Which Metrics to Watch

New RM-0.6.4.0 Metrics (WAL Commit Path)

curl -sf http://127.0.0.1:9898/metrics | rg "wal_commit|wal_durability|wal_barrier"
MetricMeaning
angarabase_wal_commit_fsync_totalNumber of WAL writer fsync calls (growth = active sync)
angarabase_wal_durability_epochMonotonic counter of durability barrier epochs
angarabase_wal_barrier_wait_totalNumber of transactions that waited for the durability barrier
angarabase_wal_barrier_duration_secondsHistogram of barrier wait time

Baseline Metrics (group commit / write path)

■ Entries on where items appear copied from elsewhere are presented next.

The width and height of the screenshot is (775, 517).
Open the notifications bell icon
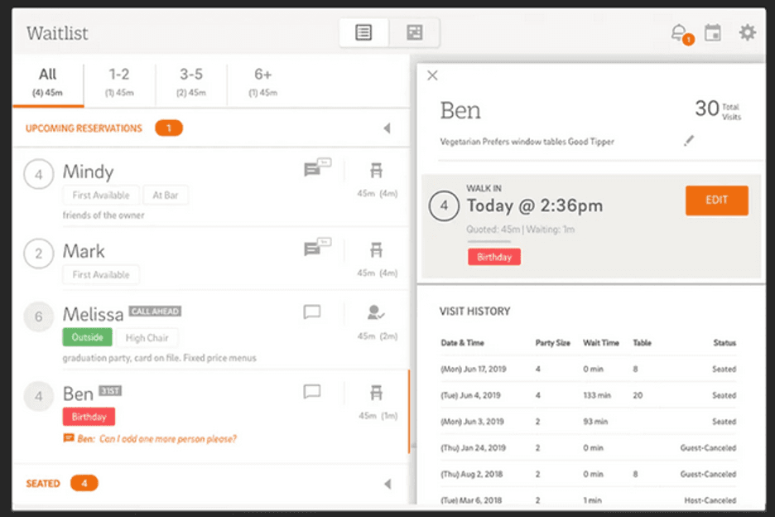pos(680,33)
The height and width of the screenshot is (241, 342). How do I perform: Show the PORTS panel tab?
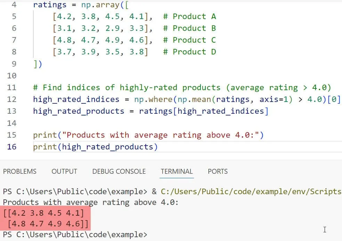pyautogui.click(x=218, y=171)

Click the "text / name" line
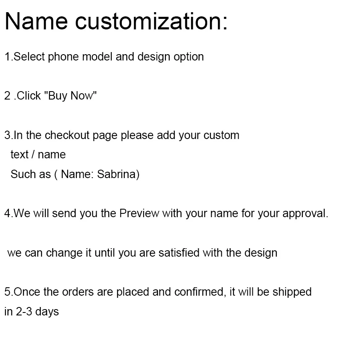38,155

curl -sf http://127.0.0.1:9898/metrics | rg "write_path_phase_b|group_commit|transaction_log"
MetricMeaning
angarabase_write_path_phase_b_duration_secondsPhase B histogram (commit hot path)
angarabase_write_path_phase_b_timeout_totalPhase B timeouts — should be low
angarabase_group_commit_batches_totalNumber of pump batches
angarabase_group_commit_batch_sizeBatch-size distribution
angarabase_transaction_log_group_commit_pumps_totalNumber of pump runs
angarabase_transaction_log_group_commit_pump_duration_msDuration of one pump

Quick Diagnostics

# New WAL metrics (RM-0.6.4.0)
curl -sf http://127.0.0.1:9898/metrics | rg "wal_(commit|durability|barrier)"
# Group commit baseline
curl -sf http://127.0.0.1:9898/metrics | rg "write_path_phase_b|group_commit|transaction_log_group_commit"
# I/O correlate
iostat -xm 1 5

If iostat shows high await/util and *_pump_duration_ms and p99 COMMIT grow at the same time, the problem is almost always in the I/O layer.

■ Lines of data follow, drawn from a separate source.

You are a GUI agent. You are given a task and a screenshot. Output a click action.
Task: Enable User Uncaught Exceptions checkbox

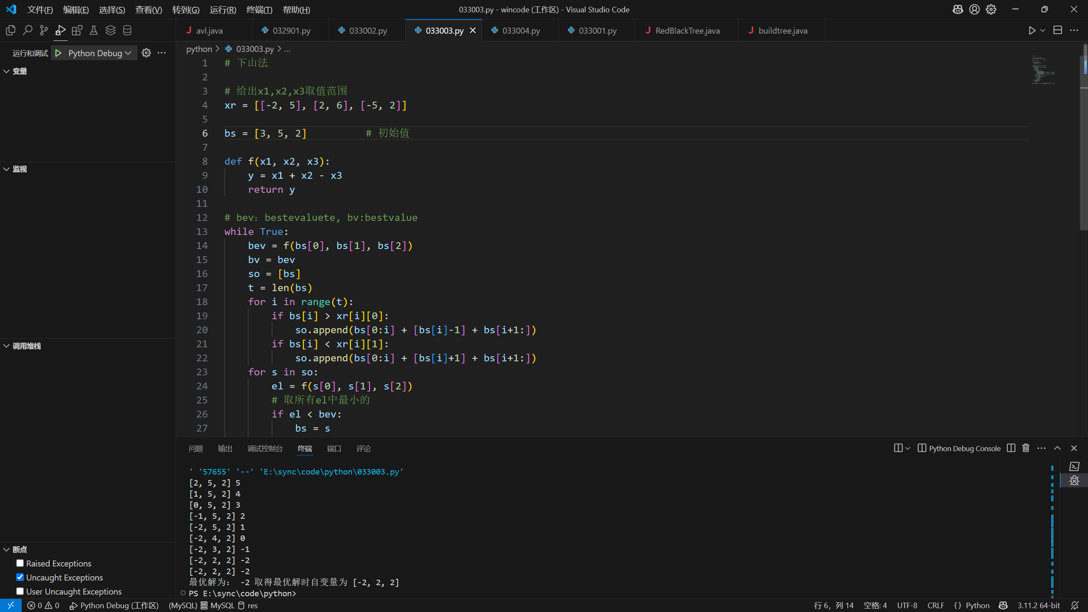click(20, 591)
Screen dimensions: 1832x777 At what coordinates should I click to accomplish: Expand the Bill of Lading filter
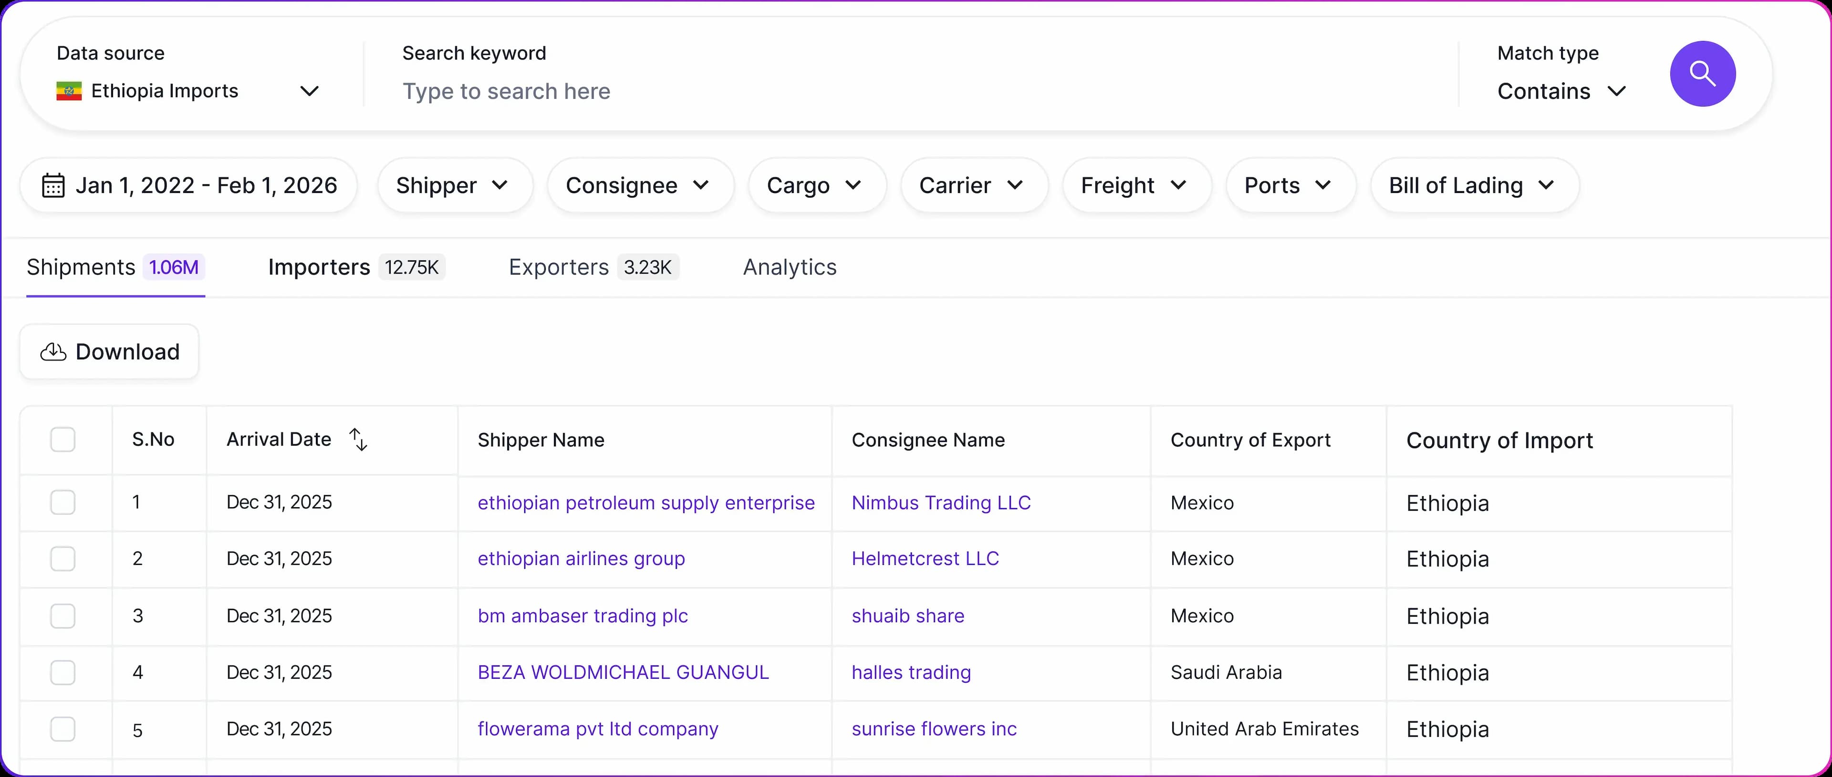click(1473, 186)
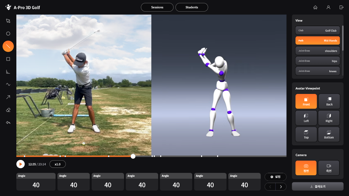Select the angle measurement tool
The width and height of the screenshot is (349, 196).
pos(8,71)
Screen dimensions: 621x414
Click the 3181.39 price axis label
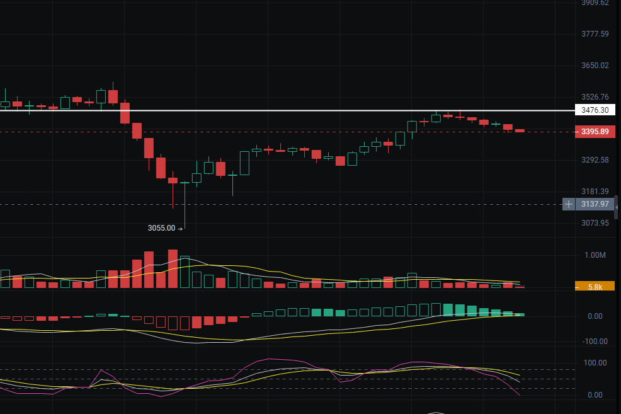tap(595, 192)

With sync_at_commit: if angarabase_wal_commit_fsync_total grows proportionally to tx rate, the mode works correctly. If the rate is disproportionately high, check wal_barrier_duration_seconds for stalls.

Tuning Order

  1. Confirm the durability mode (ANGARABASE_TRANSACTION_LOG_DURABILITY) and target SLA.
  2. For sync_at_commit: make sure WAL files are on NVMe / a separate spindle.
  3. Check whether the workload burst: compare tx-rate and batch-size histogram.
  4. For production, stabilize disk first, then tune group_commit_interval_ms.
  5. For bench/dev, relaxed is allowed, but record it in the report.

DML-coverage check

For triage, it is useful to confirm that the latency anomaly is not masking a regression:

  • INSERT INTO t(...) VALUES (..., now()) — should succeed.
  • UPDATE t SET x = x + 1 WHERE ... — the expression should be applied.
  • UPDATE/DELETE in autocommit and in txn should return the correct row count.

Escalation

  • If fsync=true and p99 COMMIT > 200 ms for more than 10 minutes, escalate as a durability-risk incident.
  • If wal_barrier_duration_seconds p99 > 50 ms with sync_at_commit, check for I/O stall.
  • If errors_total > 0 in TPC-B-lite smoke, stop performance claims until correctness is fixed.